(Records from a dataset)

# # #

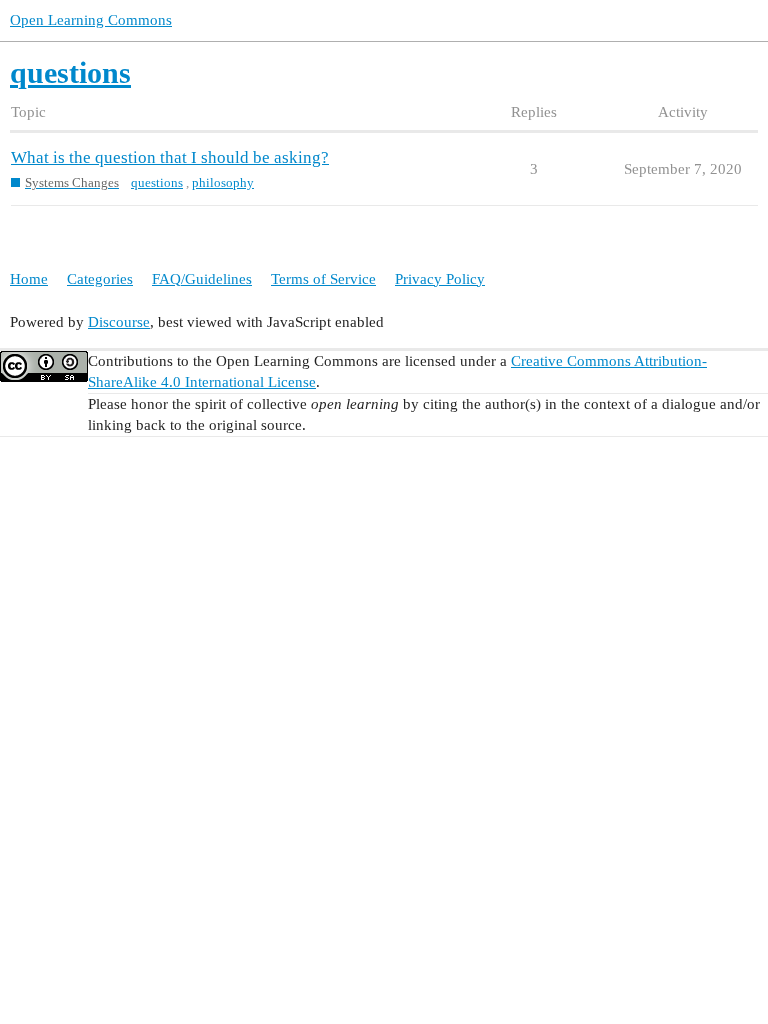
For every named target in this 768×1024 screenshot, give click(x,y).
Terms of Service (323, 279)
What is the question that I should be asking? (170, 157)
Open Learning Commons (91, 20)
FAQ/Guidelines (202, 279)
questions (157, 182)
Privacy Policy (440, 279)
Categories (100, 279)
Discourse (119, 322)
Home (29, 279)
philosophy (223, 182)
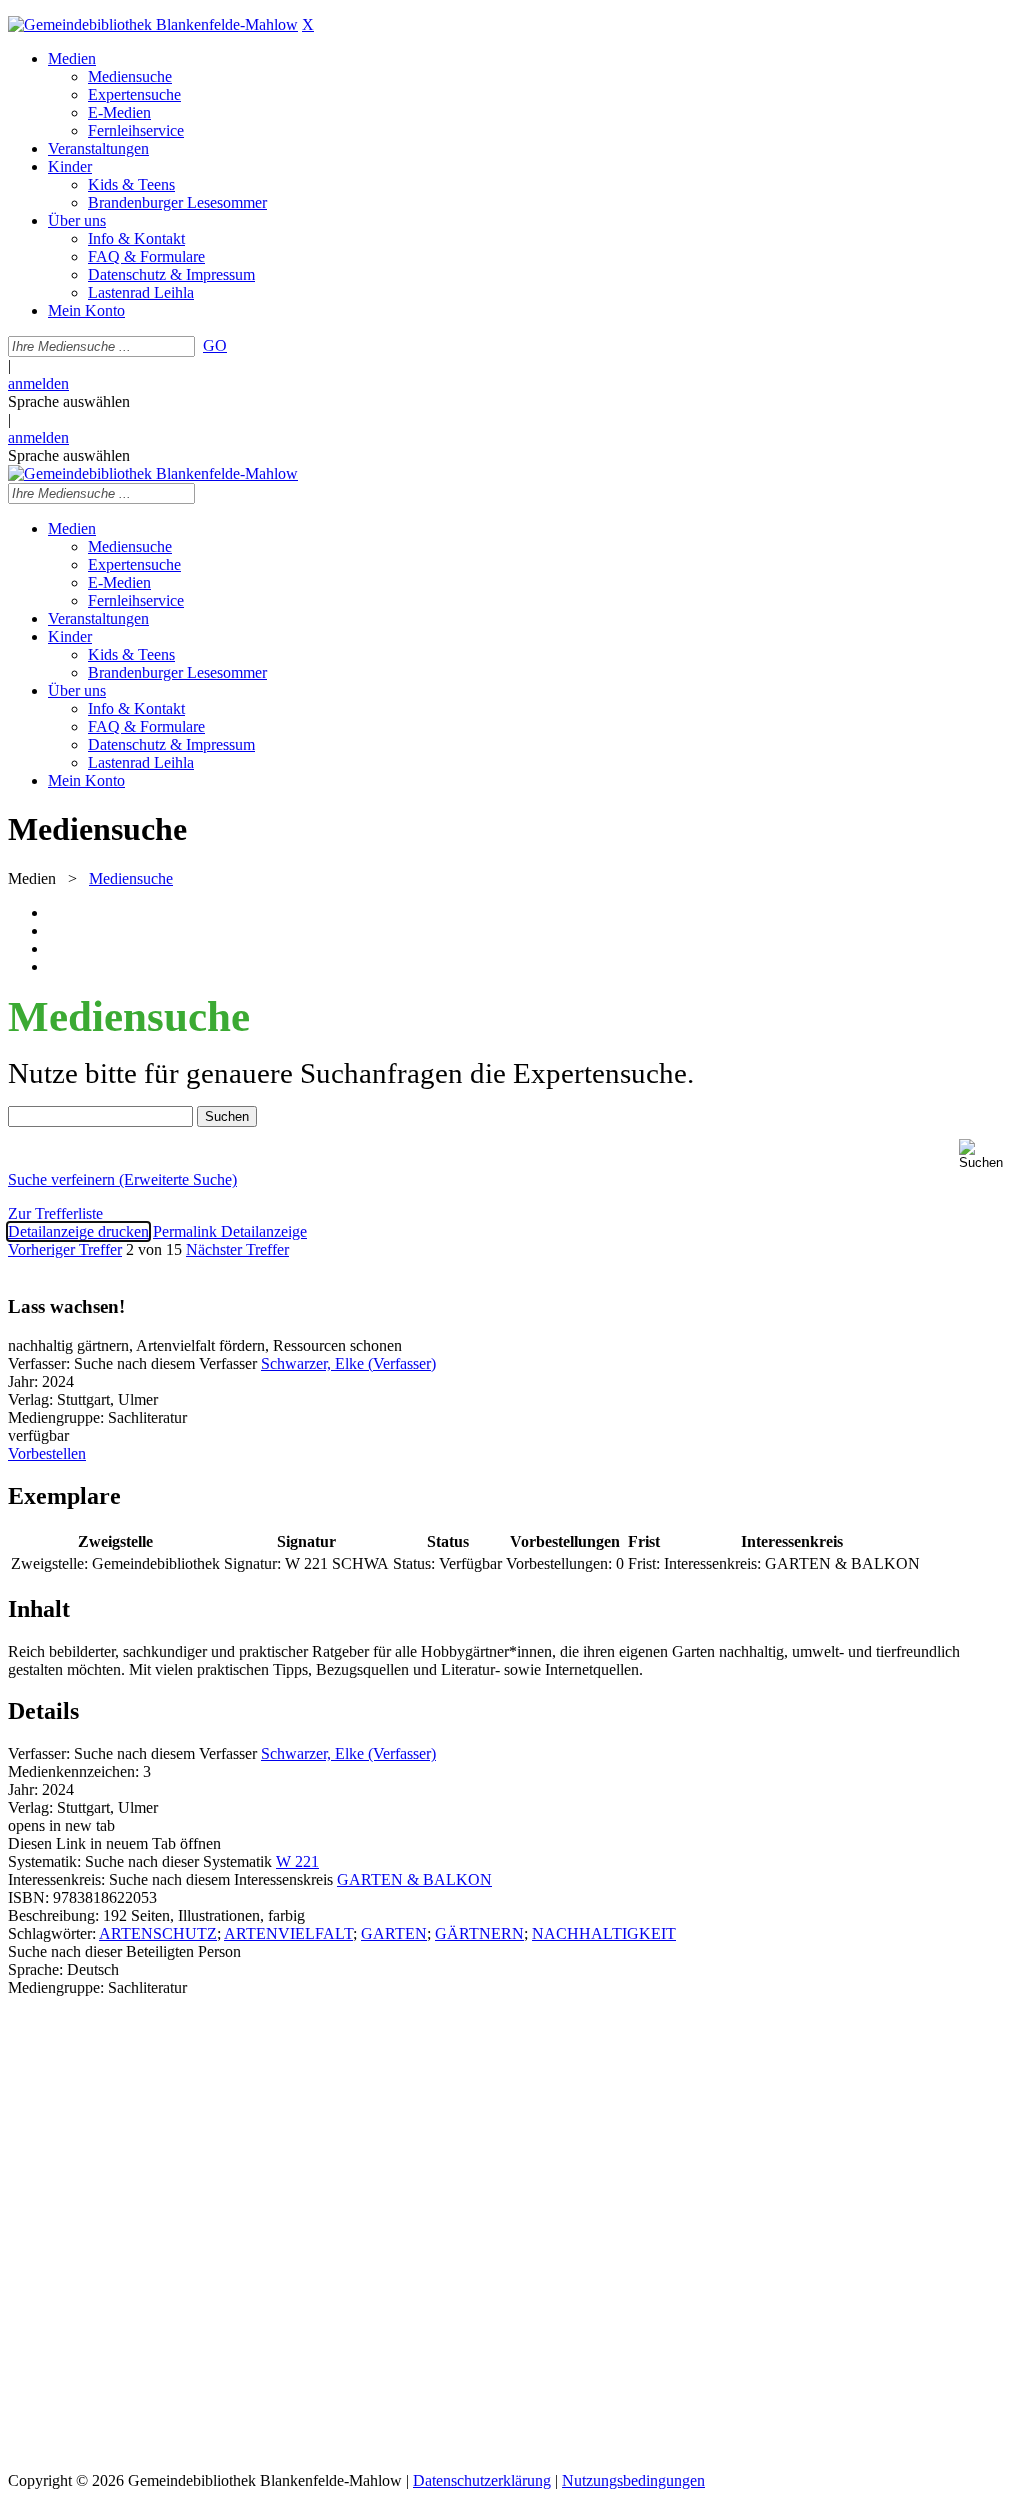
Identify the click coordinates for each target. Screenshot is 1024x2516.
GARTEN (394, 1933)
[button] (987, 1154)
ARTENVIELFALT (288, 1933)
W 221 (297, 1861)
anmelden (38, 383)
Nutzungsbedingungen (633, 2480)
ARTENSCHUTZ (158, 1933)
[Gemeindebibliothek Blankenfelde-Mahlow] (153, 24)
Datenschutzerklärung (482, 2480)
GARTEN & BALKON (414, 1879)
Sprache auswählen (69, 401)
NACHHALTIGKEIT (604, 1933)
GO (215, 345)
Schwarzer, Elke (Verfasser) (348, 1363)
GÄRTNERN (479, 1933)
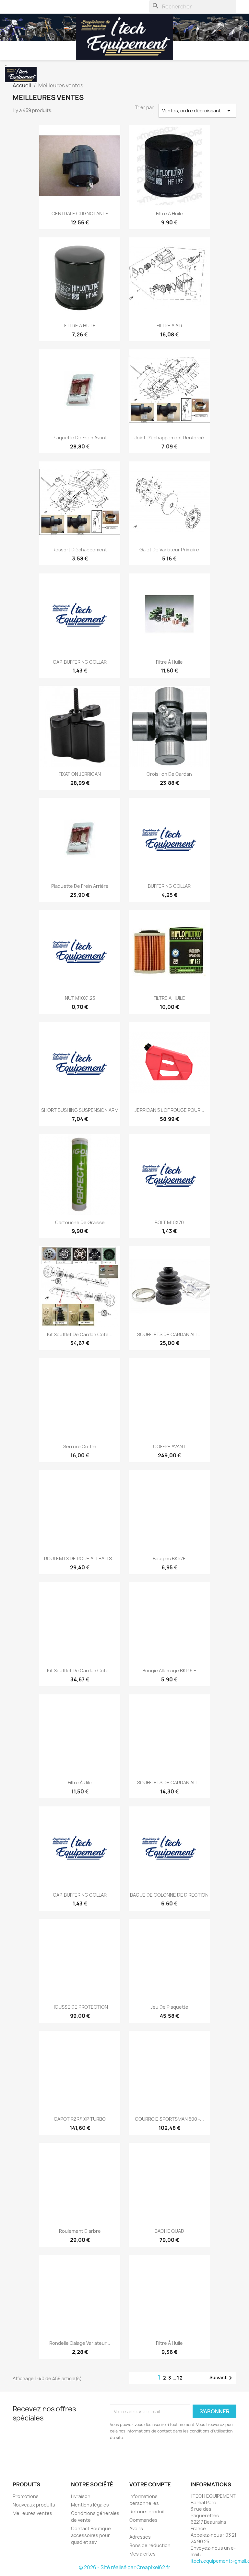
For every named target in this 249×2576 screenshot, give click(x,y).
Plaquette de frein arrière (80, 886)
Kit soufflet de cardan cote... (80, 1334)
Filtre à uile (80, 1782)
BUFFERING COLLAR (169, 886)
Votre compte (150, 2484)
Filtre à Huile (169, 2343)
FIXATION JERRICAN (80, 774)
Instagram (34, 2456)
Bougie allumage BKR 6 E (169, 1670)
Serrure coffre (79, 1446)
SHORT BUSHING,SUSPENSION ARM (79, 1110)
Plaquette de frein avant (80, 437)
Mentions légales (90, 2505)
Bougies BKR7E (169, 1558)
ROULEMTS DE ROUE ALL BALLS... (80, 1558)
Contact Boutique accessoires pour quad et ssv (91, 2535)
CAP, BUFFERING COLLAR (80, 662)
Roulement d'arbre (80, 2231)
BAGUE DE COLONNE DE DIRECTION (169, 1895)
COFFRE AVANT (169, 1446)
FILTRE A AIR (169, 325)
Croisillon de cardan (169, 774)
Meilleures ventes (32, 2513)
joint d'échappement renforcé (169, 437)
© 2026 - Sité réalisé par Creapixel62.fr (124, 2567)
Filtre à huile (169, 213)
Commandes (143, 2520)
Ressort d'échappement (80, 550)
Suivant (221, 2378)
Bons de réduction (150, 2545)
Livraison (80, 2496)
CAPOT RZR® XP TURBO (80, 2119)
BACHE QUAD (169, 2231)
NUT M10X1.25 (80, 998)
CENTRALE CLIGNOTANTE (80, 213)
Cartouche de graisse (80, 1222)
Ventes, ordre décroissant (197, 111)
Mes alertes (142, 2554)
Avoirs (136, 2528)
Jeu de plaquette (169, 2007)
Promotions (26, 2496)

# # #

PROBLEM STATEMENT
I would like the exact lines from the data above, starting with the one that holds "GARTEN (394, 1933)" and going on through the one that holds "Votre compte (150, 2484)", without the pictures.

ANSWER AREA
GARTEN (394, 1933)
[button] (987, 1154)
ARTENVIELFALT (288, 1933)
W 221 (297, 1861)
anmelden (38, 383)
Nutzungsbedingungen (633, 2480)
ARTENSCHUTZ (158, 1933)
[Gemeindebibliothek Blankenfelde-Mahlow] (153, 24)
Datenschutzerklärung (482, 2480)
GARTEN & BALKON (414, 1879)
Sprache auswählen (69, 401)
NACHHALTIGKEIT (604, 1933)
GO (215, 345)
Schwarzer, Elke (Verfasser) (348, 1363)
GÄRTNERN (479, 1933)
For every named target in this 249×2576 screenshot, give click(x,y).
Plaquette de frein arrière (80, 886)
Kit soufflet de cardan cote... (80, 1334)
Filtre à uile (80, 1782)
BUFFERING COLLAR (169, 886)
Votre compte (150, 2484)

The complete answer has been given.